What the task asks |
Write the next part of the text on integrating high-throughput data with metabolic networks to identify regulatory interactions, starting after its last sentence.

Source text |

(430a) Integrating High-Throughput Data with Biochemical Networks Identifies Functional Regulatory Interactions

Emerging high-throughput technologies allow the rapid measurement of potential regulatory interactions, yet their ability to predict cellular phenotype is still poor, mainly due to the lack of methods to directly connect measured interactions to observable phenotypes, and the presence of a plethora of false-positive interactions. We present an approach – Gene Expression and Metabolism Integrated for Network Inference (GEMINI) – that effectively assesses interactions by using a biochemically-detailed metabolic network to predict the phenotypic consequences of regulation on cellular metabolism. By comparing predictions to phenomics data, GEMINI can produce a refined network model that is significantly better at recalling true interactions than conventional expression-based methods and show increased accuracy in predicting gene knockout phenotypes under different conditions. GEMINI represents an attempt to curate the inference of regulatory interactions by leveraging on a metabolic network—an approach that incorporates multiple layers of biological context and a mechanistic framework to the problem of regulation.

Stored data |
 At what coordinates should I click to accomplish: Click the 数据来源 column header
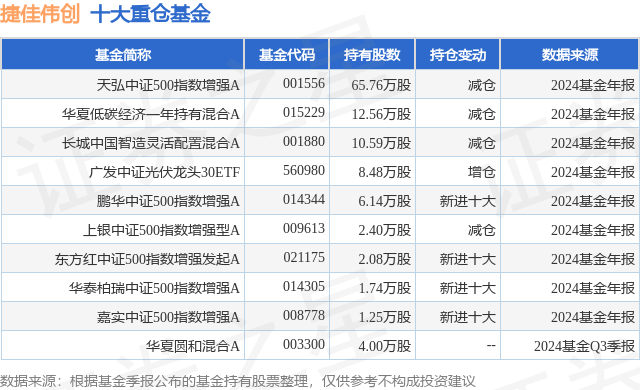570,54
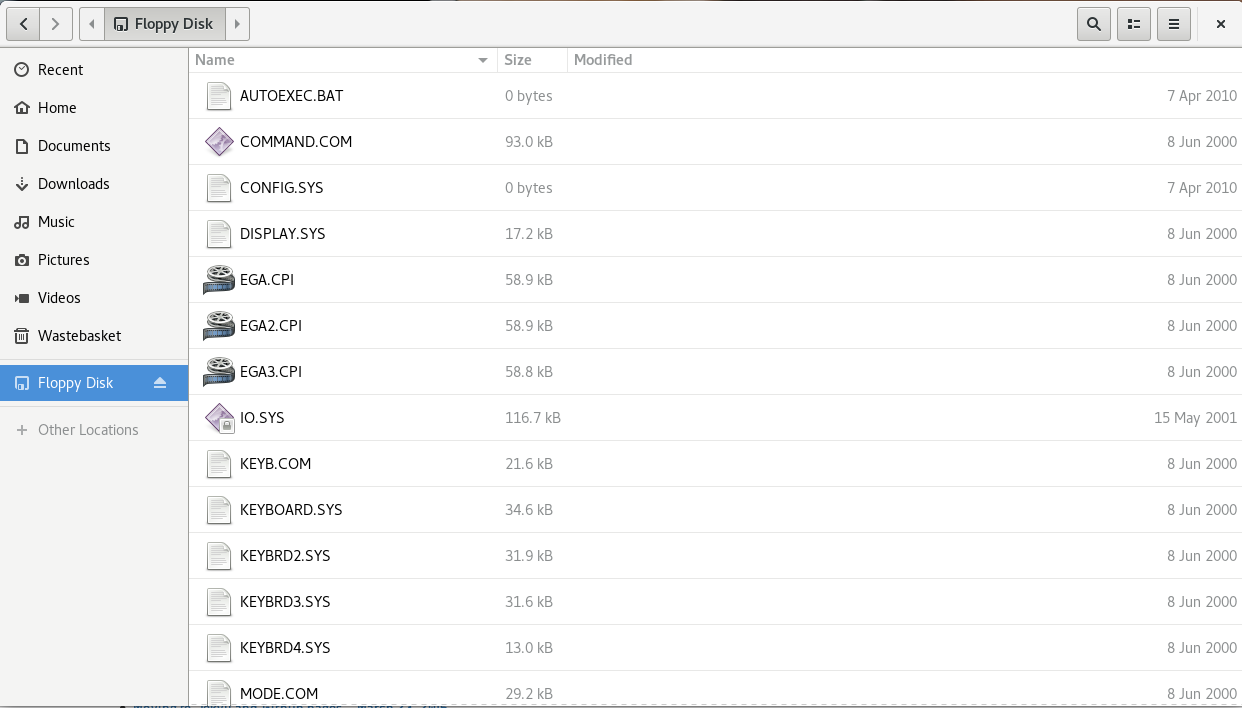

Answer space |
References

[1]    Chandrasekaran et al, Behavior-Specific Changes in Transcriptional Modules Lead to Distinct & Predictable Neurogenomic States, PNAS, 2011.

[2]    Chandrasekaran & Price, Probabilistic integrative modeling of genome-scale metabolic and regulatory networks in E.coli and M. tuberculosis, PNAS, 2010.

[3]    Barret et al, The global transcriptional regulatory network for metabolism in E.coli exhibits few dominant states, PNAS, 2005.